Actually, I'm still praying. But I've got a new plan that I'm tossing around and praying about. I'm looking for a job at museums (mostly in the PNW, but some in Canada and some in SD). I am also looking at applying to several graduate programs for an MA in anthropology. Yes, anthropology. I was, at UW, applying for an MA in Museology (museum studies) with a specialization in archaeological collections (second specialization in curation/research). I was thinking, wouldn't I be better equipped to deal with archaeological collections if I am trained in archaeology? (Archaeology, if you didn't know, is under the umbrella of anthropology, shared with history. If you didn't know that, don't feel bad) :)
There are few great museums that I'm looking at working at, but like I said, I'm still praying. I know that I need to keep praying, but at the same time, I can't just sit here and wait for something to happen. True, in my sadness I haven't actually applied for anything yet, but I have been looking and am going to start applying in the next few days.
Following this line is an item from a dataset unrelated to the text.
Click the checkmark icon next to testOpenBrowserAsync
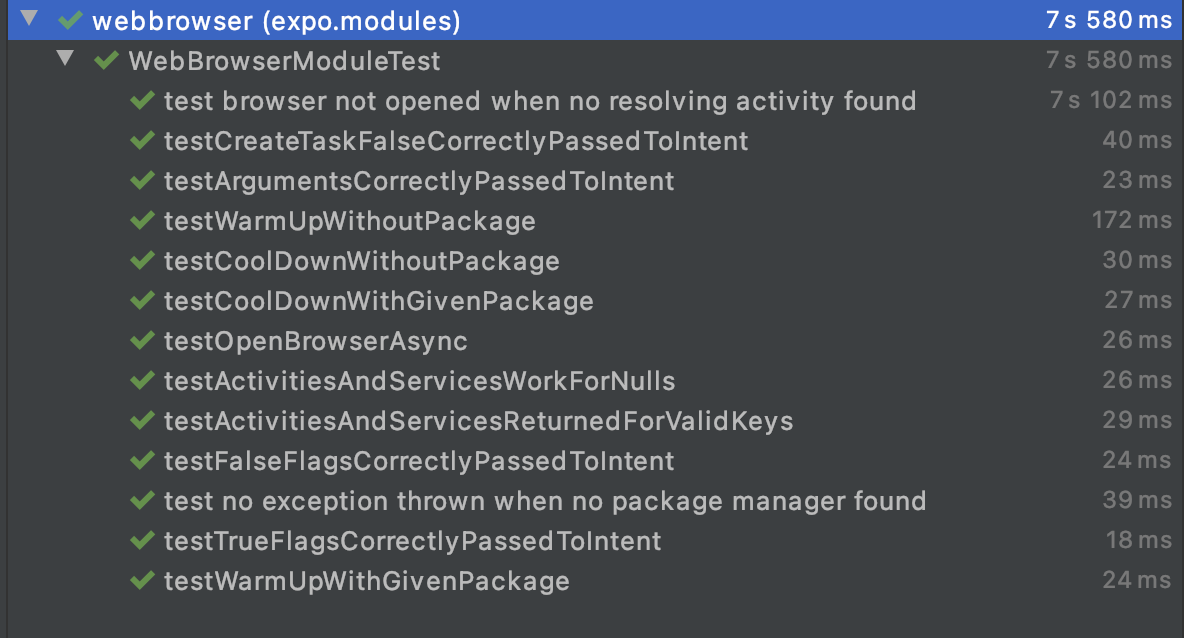point(141,340)
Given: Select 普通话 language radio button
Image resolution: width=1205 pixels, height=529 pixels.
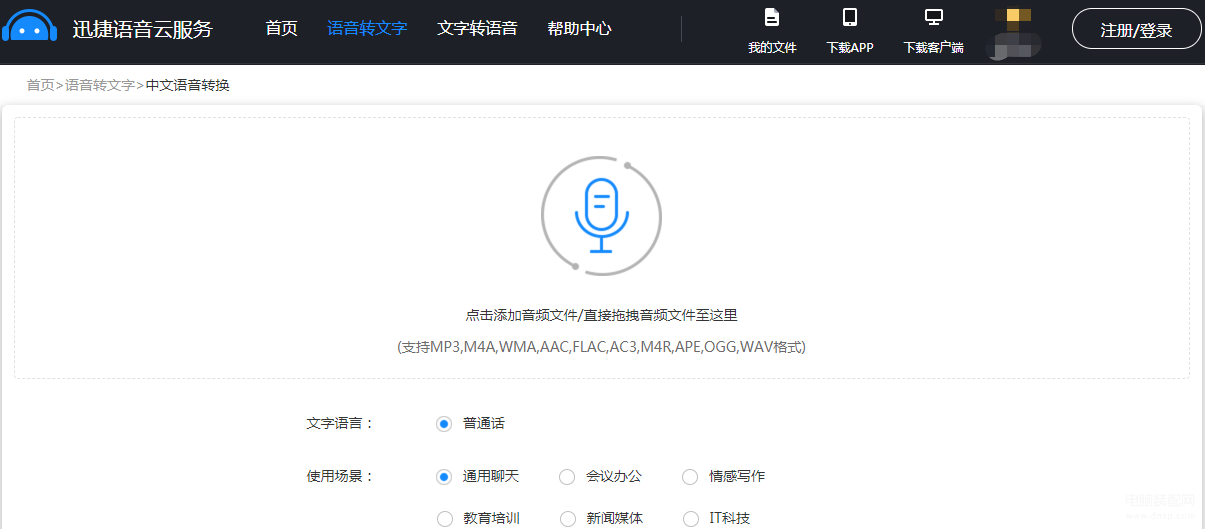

Since I am here for sure at least until July, I won't be able to start any new job until August. This makes applying for things weird, since it's not even May. But, like I said, I'm praying and thinking about applying to Eastern, WSU, University of Idaho (as an Idaho resident, I'd a sweet rate on tuition) or maybe Boise State. We shall see, and I'll keep you all updated as things happen.
And that, my friends, is what is up in my life.
Bailey, I think it's great that you're not letting a disheartening setback keep you down. The fact that you've already begun brainstorming so many ways of continuing to pursue your ambitions is impressive! Or maybe indomitable. Either way, take heart and keep going!